Slurry sampling by ICP-MS for heavy metal analysis

Most of the analytical techniques used for the determination of heavy metals in solid samples require sample digestion. This way, the sample in the liquid state can be introduced into an analytical instrument. However, sample digestion can lead to loss of volatile compounds. This also leads to having partly soluble compounds present in the analysed material.

On the other hand, methods such as X-ray fluorescence that directly work with solid samples have limits of detection that are unsatisfactory. That’s why scientists have developed an analytical technique that doesn not require sample digestion while still producing satisfactory detection limits. This method is based on inductively coupled plasma – mass spectrometry (ICP-MS).

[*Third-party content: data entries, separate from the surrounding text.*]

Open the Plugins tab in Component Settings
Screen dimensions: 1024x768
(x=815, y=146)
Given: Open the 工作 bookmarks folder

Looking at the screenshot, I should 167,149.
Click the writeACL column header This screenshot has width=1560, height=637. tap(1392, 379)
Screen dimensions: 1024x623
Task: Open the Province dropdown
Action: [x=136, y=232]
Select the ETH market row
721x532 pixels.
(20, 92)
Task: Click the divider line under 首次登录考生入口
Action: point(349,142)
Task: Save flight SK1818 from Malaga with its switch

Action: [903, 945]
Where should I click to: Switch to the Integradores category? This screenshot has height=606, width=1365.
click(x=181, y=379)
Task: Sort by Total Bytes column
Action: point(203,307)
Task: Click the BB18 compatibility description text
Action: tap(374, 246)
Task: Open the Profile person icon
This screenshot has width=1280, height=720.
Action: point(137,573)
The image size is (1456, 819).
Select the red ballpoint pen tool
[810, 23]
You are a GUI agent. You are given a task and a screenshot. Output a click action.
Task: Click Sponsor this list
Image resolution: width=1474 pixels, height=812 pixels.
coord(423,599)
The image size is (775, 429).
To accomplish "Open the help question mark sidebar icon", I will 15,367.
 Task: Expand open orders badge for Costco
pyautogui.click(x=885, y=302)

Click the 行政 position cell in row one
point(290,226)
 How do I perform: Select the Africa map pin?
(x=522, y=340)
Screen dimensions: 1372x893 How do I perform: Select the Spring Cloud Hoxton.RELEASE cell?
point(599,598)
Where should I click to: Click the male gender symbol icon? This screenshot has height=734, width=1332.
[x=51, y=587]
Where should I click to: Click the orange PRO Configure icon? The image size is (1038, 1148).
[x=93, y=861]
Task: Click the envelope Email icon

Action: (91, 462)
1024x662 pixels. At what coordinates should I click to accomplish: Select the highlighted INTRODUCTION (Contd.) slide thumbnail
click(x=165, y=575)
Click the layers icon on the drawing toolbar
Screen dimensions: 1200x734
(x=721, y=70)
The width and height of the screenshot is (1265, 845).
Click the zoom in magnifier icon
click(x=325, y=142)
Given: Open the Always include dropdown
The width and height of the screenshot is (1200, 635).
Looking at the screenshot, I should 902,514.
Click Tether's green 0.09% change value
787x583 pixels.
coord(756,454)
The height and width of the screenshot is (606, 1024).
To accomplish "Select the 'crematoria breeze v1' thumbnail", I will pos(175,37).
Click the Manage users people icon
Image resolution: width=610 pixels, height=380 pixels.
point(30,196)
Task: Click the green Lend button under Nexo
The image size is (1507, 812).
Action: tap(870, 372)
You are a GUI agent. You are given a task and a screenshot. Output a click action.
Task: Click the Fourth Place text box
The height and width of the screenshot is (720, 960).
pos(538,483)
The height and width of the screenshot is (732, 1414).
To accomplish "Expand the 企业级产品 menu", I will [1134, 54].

In the ICP-MS method, the sample is introduced undigested into an analytical instrument. It starts with pumping sample (mostly liquid) into nebulizer where it is turned into a fine aerosol with argon gas. From there it goes to spray chamber, after which fine particles are injected to the plasma torch. In plasma torch, ionisation of the sample occurs. The ions are then directed to mass analyser and detector.

For slurry sampling by ICP-MS, the sample should be ground and dispersed in a suitable chemical. Studies showed that sample particle size of 8 µm would act the same as liquid droplets in the nebulizer. They will undergo the same ionisation process in the plasma torch.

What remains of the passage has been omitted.